Although the textbook view of Pendred syndrome is that of an autosomal recessive condition characterized by deafness and goitre, it is increasingly clear that not all such patients present this classical clinical picture. Malformations of the inner ear, specifically enlargement of the vestibular aqueduct, are common in Pendred syndrome and mutations in the PDS (Pendred Syndrome) gene have been recorded in patients presenting with deafness and vestibular aqueduct dilatation only, without other features of Pendred syndrome. Since this is the most common radiological malformation of the cochlea in deaf patients, we investigated what proportion of such cases were due to mutation of the PDS gene. We assessed 57 patients referred with radiological evidence of vestibular aqueduct enlargement, by history, clinical examination, perchlorate discharge test and molecular analysis of the PDS locus. Forty-one patients (72%) had unequivocal evidence of Pendred syndrome.
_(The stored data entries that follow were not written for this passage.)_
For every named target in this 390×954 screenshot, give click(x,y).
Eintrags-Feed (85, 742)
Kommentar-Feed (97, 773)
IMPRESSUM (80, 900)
The finding of a single heterozygous mutation at the PDS gene in a further eight was strongly suggestive of a critical role for pendrin, the protein product of the PDS gene, in the generation of enlarged vestibular aqueducts in at least 86% (49/57 cases) of patients with this radiological malformation. Securing the diagnosis of Pendred syndrome may be difficult, especially in the single case. Goitre is an inconstant finding, and the perchlorate discharge test, although helpful, is of diagnostic value only if abnormal. Enlargement of the vestibular aqueduct should be considered as the most likely presentation of Pendred syndrome and should prompt specific investigation of that diagnostic possibility. Pendred syndrome might henceforth be recharacterized as deafness with enlargement of the vestibular aqueduct, which is sometimes associated with goitre.